Assignment. Copy out each line below in which the string "microphone" appears.

• • • • •

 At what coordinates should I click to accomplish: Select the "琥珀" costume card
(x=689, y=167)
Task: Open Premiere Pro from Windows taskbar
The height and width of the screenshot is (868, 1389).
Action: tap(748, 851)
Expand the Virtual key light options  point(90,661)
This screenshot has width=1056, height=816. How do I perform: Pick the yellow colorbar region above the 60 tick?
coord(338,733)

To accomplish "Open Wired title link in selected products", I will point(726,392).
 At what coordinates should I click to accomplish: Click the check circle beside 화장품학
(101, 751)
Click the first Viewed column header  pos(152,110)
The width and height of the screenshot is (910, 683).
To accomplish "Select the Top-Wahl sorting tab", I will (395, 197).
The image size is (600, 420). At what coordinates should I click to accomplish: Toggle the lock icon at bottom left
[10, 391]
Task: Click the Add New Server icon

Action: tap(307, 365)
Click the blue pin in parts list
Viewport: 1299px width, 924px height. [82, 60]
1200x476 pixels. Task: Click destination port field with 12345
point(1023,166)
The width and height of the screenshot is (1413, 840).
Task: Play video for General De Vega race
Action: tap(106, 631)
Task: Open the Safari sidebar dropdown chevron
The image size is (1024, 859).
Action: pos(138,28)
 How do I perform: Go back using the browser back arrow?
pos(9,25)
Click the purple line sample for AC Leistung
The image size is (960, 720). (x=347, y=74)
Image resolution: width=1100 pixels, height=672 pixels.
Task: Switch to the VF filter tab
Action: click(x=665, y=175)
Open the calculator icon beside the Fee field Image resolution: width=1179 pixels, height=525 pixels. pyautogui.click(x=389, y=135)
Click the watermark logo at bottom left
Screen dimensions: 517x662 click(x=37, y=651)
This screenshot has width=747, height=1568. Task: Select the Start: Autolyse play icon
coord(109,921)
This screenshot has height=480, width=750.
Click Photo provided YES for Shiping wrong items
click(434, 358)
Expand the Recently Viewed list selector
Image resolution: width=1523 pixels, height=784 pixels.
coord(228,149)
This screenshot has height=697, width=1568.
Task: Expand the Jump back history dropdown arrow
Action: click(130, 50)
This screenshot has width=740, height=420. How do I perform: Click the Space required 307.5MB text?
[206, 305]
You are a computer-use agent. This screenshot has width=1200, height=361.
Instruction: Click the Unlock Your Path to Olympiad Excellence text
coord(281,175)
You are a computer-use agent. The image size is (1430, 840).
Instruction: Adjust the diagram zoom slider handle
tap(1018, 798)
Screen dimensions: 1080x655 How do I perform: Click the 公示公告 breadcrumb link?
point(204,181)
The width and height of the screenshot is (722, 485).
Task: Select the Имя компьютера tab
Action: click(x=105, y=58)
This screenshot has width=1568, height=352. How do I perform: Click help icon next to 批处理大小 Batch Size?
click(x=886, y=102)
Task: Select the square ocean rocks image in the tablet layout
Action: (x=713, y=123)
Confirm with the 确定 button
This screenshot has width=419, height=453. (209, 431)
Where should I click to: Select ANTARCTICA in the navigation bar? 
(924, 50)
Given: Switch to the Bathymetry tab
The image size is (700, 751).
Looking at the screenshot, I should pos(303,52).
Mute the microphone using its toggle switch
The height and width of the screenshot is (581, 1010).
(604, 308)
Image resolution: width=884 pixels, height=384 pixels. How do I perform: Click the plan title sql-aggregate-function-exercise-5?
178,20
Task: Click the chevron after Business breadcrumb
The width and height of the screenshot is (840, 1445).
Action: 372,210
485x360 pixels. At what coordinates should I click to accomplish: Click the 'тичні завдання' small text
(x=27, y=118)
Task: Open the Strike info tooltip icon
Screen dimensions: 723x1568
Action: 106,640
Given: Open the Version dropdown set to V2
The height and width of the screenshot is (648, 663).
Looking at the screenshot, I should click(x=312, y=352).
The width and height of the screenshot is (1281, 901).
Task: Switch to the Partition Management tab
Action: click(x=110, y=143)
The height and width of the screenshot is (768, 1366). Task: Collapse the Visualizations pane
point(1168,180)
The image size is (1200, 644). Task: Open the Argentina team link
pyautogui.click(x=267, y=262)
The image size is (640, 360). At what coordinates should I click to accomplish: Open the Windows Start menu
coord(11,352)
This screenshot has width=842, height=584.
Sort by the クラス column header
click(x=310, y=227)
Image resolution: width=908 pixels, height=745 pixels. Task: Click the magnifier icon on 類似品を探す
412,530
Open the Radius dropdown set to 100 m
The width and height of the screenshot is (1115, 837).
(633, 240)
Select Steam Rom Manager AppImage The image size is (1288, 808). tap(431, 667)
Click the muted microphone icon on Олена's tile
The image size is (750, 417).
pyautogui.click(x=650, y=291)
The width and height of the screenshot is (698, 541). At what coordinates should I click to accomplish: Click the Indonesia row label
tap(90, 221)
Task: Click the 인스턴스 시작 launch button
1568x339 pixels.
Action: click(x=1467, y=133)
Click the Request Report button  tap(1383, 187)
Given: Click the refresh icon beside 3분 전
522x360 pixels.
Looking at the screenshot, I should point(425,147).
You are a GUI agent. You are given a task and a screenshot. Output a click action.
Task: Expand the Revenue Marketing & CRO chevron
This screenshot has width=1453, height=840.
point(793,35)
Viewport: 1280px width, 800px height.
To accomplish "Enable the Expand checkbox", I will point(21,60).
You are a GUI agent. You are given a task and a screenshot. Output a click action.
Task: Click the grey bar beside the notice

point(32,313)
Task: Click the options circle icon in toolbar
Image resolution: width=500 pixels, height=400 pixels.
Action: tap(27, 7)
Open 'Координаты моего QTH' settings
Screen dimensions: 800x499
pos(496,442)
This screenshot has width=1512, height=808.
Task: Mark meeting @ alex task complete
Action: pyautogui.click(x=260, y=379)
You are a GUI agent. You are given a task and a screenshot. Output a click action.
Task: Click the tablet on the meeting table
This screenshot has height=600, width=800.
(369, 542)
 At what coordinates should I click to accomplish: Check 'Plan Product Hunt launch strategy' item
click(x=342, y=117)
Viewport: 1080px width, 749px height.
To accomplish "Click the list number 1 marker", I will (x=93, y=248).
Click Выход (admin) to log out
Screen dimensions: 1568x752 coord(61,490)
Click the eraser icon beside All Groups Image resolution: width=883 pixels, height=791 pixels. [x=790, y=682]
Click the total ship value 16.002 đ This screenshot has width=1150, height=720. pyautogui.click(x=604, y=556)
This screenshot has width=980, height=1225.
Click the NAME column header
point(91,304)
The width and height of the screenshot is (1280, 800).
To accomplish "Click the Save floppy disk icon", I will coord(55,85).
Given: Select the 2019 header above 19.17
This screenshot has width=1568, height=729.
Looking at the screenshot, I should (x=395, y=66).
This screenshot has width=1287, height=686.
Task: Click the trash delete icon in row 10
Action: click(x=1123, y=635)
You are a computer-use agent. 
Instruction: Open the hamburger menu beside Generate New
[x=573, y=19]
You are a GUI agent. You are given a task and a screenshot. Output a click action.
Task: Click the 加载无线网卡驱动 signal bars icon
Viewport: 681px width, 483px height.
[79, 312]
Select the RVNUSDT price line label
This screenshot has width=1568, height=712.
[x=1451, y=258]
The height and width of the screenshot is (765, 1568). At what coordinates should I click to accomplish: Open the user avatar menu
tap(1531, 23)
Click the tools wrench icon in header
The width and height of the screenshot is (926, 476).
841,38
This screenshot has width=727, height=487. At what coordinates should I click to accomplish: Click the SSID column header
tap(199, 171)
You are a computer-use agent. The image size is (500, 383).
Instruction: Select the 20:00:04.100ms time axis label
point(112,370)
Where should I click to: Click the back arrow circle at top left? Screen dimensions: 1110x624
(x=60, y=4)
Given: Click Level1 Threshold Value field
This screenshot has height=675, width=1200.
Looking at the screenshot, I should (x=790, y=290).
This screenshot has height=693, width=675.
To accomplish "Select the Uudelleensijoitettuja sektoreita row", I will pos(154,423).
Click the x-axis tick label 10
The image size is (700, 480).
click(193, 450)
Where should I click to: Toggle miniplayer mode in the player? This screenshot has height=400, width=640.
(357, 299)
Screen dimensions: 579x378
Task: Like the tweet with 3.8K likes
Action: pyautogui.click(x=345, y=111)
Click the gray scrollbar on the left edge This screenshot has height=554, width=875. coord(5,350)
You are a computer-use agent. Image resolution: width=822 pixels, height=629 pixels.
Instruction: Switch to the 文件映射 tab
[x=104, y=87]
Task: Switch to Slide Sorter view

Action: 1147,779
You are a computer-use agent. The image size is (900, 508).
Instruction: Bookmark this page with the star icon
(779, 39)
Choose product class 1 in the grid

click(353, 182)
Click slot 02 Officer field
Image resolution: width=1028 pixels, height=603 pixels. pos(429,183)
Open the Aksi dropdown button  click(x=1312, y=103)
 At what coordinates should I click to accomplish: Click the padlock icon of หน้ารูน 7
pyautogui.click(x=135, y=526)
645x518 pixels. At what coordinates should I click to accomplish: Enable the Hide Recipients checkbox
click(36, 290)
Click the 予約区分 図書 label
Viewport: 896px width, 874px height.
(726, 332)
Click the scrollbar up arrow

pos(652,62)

• • • • •

Result.
Mute the microphone using its toggle switch
Click the muted microphone icon on Олена's tile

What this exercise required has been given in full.